Yes it is, I wish I could remember the name of the exact product.....it was new to me. The system is tu-tuff over the footer and up the wall and this drain mat down to the footer. Back fill with stone.

we used to use j-drain with fabric.....I wish I knew more, I didn't ask many questions.


----------



## Cole82 (Nov 22, 2008)

WNYcarpenter said:


> Yes it is, I wish I could remember the name of the exact product.....it was new to me. The system is tu-tuff over the footer and up the wall and this drain mat down to the footer. Back fill with stone.
> 
> we used to use j-drain with fabric.....I wish I knew more, I didn't ask many questions.


 If you wouldn't mind, would you be able to find a product name for it. Looks interesting.

Cole


----------



## WNYcarpenter (Mar 2, 2007)

Cole82 said:


> If you wouldn't mind, would you be able to find a product name for it. Looks interesting.
> 
> Cole


absolutlely:thumbsup:


----------



## griz (Nov 26, 2009)

Cool looking project. Have fun.:thumbsup:


----------



## WNYcarpenter (Mar 2, 2007)

Cole82 said:


> If you wouldn't mind, would you be able to find a product name for it. Looks interesting.
> 
> Cole


Delta-MS "The Foundation Wrap"

http://www.spycor.com/DELTA_MS_foun...m?Click=4921&gclid=CL7Po9K_l6UCFQRM5QodyjSyGg

Without knowing what you use, I'll just tell you what I know as an installer......

The drain mat came with (orange) buttons for fastening, plastic termination strips (that we'll use when final grade is established) and hardened ram-set nails.

The buttons fit right into the dimples, and in our case we just screwed to the plastic webbing of the ICF......overlapping was simple, the dimples work together.


----------



## Cole82 (Nov 22, 2008)

So there is a little air gap against the icf? I supose could be call a rain screen.

Cole


----------



## WNYcarpenter (Mar 2, 2007)

Cole82 said:


> So there is a little air gap against the icf? I supose could be call a rain screen.
> 
> Cole


Yes there is an air gap......I was using "drain mat" loosely....no air gap in my understanding would have been described as a membrane. So I guess, rain screen, might be the same thing........


----------



## Cole82 (Nov 22, 2008)

I would like to try that on a house some day. If a customer would let me, the las waterproofing I did on an icf didn't work. The company ended up agreeing with me that it shouldn't be recomended but last I checked it still was on there website.

Cole


----------



## tgeb (Feb 9, 2006)

Thanks for that link WNYcarpenter.

That looks like an interesting product. I might have to try that out.

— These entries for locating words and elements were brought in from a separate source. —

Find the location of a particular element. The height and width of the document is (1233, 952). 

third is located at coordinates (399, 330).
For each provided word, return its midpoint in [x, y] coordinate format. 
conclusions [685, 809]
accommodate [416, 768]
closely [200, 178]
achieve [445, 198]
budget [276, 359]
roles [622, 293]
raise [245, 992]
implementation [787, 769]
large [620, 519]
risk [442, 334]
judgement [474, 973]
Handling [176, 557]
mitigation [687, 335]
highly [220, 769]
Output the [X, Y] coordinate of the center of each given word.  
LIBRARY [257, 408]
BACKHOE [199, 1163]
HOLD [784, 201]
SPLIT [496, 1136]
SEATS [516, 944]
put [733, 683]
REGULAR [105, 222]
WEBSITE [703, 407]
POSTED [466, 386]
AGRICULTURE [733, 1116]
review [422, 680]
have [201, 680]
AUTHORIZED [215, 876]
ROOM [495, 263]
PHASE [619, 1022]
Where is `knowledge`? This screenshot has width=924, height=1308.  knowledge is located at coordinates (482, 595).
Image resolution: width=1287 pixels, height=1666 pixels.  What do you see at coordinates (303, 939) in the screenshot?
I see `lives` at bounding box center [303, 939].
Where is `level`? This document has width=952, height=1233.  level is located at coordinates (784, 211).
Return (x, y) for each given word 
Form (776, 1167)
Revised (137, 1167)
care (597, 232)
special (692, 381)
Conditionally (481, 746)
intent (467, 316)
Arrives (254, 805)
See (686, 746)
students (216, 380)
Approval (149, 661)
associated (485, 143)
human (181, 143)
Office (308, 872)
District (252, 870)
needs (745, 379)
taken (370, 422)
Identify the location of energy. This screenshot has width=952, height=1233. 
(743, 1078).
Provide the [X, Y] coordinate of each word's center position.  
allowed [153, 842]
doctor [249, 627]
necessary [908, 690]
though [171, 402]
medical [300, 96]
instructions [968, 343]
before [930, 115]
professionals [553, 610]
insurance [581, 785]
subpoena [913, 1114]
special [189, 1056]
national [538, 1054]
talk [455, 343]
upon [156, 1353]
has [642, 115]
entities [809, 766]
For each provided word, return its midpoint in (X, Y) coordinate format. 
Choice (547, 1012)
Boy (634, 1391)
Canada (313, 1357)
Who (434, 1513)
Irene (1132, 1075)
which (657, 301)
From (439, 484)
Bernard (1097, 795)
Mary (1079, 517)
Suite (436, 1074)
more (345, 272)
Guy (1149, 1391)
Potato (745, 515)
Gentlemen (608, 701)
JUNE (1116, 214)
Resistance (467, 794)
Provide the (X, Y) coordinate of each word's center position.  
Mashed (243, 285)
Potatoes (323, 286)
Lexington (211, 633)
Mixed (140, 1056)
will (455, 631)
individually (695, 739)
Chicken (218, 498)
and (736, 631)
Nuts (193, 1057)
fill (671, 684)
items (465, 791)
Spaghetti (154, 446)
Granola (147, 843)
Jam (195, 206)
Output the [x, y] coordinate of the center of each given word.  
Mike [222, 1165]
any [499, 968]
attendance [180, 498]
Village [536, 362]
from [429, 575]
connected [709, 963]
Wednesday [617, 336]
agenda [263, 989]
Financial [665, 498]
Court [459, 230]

Cole82, what product did you use on the ICF wall that did not work?

On our last ICF, I used TW-60 from Tamko and also covered it with dimple board for protection. It seemed to adhere pretty well to the foam blocks.

Stuck like effin crazy to itself if you accidentally let it touch while trying to hang it on the wall.

Looks like this product handles the membrane and protection in one step for about the cost of the TW-60 membrane....


----------



## Cole82 (Nov 22, 2008)

Polyguard 650
Called them and told them it didn't stick to anything. They said I need the primer to make it stick. Used the primer was about as sticky as a post it note. Wouldn't even hold it's own weight up. They said screw it on with fender washers. Pulled long slits in the membraine where the screws were. A huge mess!
http://www.polyguardproducts.com/products/architectural/650waterproofing.htm

Cole


----------



## WNYcarpenter (Mar 2, 2007)

we've used so many different products in the last year.....I get lost.........seriously............every time I think I know what we're doing, there's a new procedure.....
So far, the best results have been when we use a heat gun and roller, but C'MON.......


----------